Sir Ken Dodd's widow still talks to him "every day".

Sir Ken Dodd

Sir Ken Dodd

Lady Anne Dodd has revealed she still speaks to her late husband - who sadly died in 2018 at the age of 90 - and wants to honour his legacy so that his memory lives on.

She told the Daily Mirror newspaper: "I talk to him every day. I tell him what I’m doing.

"If I could say something to Ken today, I’d say, 'I hope everything I’m doing in your name, for your legacy, is right and will carry on when I’m gone.'

"He was a wonderful person to spend your life with. I’m not sure I thanked him enough ... but I do now.”

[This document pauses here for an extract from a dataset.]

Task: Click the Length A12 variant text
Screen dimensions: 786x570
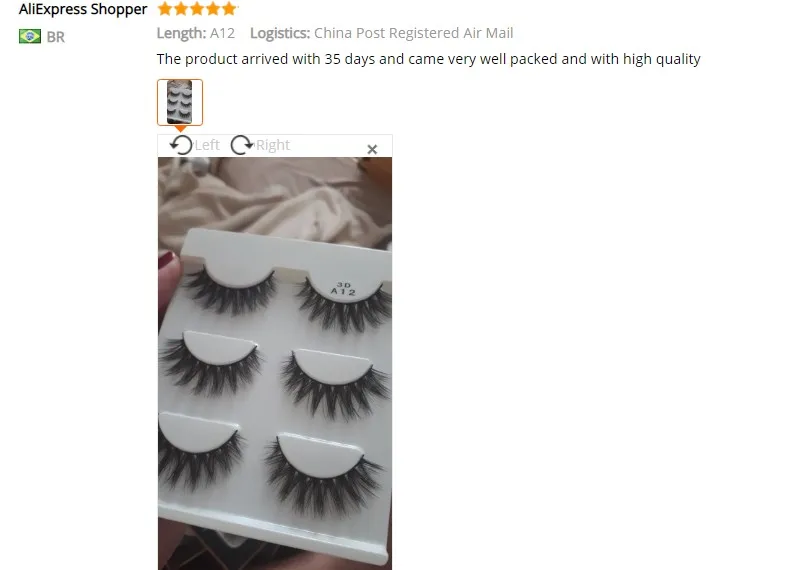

Lady Anne is working on a number of projects set to be named in Ken's honour, and she is to release a book - 'The Squire of Knotty Ash… and his Lady - An intimatebiography of Sir Ken Dodd' - about their time together, as well as plans for a documentary and exhibition featuring his old notebooks and memorabilia.

She admitted: "He’d made me promise to burn them but I just couldn’t.”

And Anne has also candidly opened up about their wedding, which took place two days before his death after they had spent 40 years together.

She explained: "It was honouring a promise made years before. He’d said, ‘Oh, we will get married, we will, we will’. And I think it obviously struck him - I think I better had.

“He wasn’t anyone who liked to talk about death. But I think there’s a certain point a person knows they’re not very well.

“And I believe, by the way he said his vows, he was pleased to have done it.”

Ken began a career as a comedian in 1954, working in music halls, and achieved national fame and popularity by the 60s.

His recording of 'Tears' was the UK's third-best-selling single back then, rivalling The Beatles, and he made it into the Guinness Book of Records for telling 1,500 jokes in three and a half hours.

The comic was a regular face on television throughout the 70s and 80s and became an OBE in 1982.

He received his knighthood in the New Year Honours in 2017.